==== SUPPLIED PASSAGE

A group of women and families plans a march on the Statehouse Wednesday morning to push for the recognition and licensure of midwifery.
With the way the law is currently written, advocates of home births say the practice is essentially outlawed in Indiana.
Midwives plan to gather at the Statehouse at 9 a.m. to make their case to change public policy
While some midwives first go to nursing school, others go straight into their midwife training and earn a CPM, or Certified Professional Midwife. The 3- to 5-year CPM process involves study and in-field training and culminates with taking a nationally accredited exam, according to Mary Ann Griffin of the Indiana Midwifery Task Force.
Griffin said 27 states recognize CPM with licensure. Indiana does not, nor does it offer an alternative licensure for those midwives without the traditional nursing school education, she said.
Still, Griffin estimated CPMs help with approximately 1,000 home births in Indiana each year, which technically means they’re breaking the state’s practicing midwifery without a license law, a felony.
“We work professionally, and yet we’re still considered to be illegal or somewhat underground,” Griffin said.
The push for licensure has been a long process, with Mary Helen Ayres, president of the Indiana Midwives Association, advocating for change for nearly 20 years.
“I think everybody should care about women’s rights to have their babies where they want to have their babies. It’s a very intrinsic human right,” Ayres said. “States that license CPMs have lower [perinatal] mortality rates. It’s very important to us as midwives that the standards of midwifery care in our state are high, remain high and we’d like to see the state support that.”
“I, among others, want the recognition for my midwife so she doesn’t have to worry about a knock on her door or somebody politically saying, ‘You can’t do this,’ when she has the education and has the knowledge,” midwife Lynda Barton-Kirch added.
Advocates maintain home births with properly trained midwives are just as safe as, if not safer than, hospital deliveries.

========
==== EXTRACTED DATA

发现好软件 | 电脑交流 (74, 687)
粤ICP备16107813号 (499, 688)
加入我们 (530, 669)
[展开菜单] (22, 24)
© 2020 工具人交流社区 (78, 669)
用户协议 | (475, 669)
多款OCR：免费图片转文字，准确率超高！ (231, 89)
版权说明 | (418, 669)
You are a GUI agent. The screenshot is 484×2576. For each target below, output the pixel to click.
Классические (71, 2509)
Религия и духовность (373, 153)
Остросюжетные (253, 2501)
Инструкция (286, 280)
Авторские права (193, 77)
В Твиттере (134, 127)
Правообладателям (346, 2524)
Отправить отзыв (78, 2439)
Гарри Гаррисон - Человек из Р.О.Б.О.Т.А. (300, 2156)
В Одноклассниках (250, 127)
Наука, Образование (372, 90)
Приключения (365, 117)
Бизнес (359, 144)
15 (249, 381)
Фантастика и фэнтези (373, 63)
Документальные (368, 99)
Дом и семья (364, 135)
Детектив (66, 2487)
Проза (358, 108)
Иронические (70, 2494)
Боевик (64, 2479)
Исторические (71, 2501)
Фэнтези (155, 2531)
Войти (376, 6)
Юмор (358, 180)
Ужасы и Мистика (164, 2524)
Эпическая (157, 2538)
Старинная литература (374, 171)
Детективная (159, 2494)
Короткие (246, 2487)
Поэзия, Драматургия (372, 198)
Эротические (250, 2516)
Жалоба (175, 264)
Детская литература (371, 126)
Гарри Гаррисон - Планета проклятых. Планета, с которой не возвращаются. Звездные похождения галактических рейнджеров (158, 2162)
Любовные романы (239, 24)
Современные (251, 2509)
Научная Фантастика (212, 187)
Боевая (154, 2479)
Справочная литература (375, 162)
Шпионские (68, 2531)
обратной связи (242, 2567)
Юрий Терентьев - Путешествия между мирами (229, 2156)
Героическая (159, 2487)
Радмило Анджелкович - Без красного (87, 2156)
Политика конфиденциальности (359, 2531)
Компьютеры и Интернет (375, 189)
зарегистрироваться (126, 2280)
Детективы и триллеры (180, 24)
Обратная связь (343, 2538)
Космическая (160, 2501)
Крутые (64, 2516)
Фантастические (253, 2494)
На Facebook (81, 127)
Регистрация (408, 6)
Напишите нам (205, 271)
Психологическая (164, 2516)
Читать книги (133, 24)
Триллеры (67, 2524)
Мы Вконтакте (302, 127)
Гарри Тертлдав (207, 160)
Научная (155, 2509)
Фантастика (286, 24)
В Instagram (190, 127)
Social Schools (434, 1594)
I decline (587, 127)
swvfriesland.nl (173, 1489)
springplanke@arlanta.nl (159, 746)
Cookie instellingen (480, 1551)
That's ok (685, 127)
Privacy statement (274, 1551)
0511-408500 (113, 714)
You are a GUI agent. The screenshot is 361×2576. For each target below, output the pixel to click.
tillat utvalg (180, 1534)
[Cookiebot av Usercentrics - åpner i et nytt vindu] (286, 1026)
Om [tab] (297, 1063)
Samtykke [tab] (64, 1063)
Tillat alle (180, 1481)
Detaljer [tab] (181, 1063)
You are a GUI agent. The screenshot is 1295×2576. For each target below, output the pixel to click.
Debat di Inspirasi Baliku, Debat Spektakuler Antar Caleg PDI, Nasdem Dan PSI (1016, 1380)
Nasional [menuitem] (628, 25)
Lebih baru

========

* **INSTRUCTIONS TO FOLLOW**
Reproduce word for word the part of the article on midwifery licensure above that opens with the words containing "Midwives plan to" and closes with "Midwifery Task Force.".

* **RESULT OF THE EXERCISE**
Midwives plan to gather at the Statehouse at 9 a.m. to make their case to change public policy
While some midwives first go to nursing school, others go straight into their midwife training and earn a CPM, or Certified Professional Midwife. The 3- to 5-year CPM process involves study and in-field training and culminates with taking a nationally accredited exam, according to Mary Ann Griffin of the Indiana Midwifery Task Force.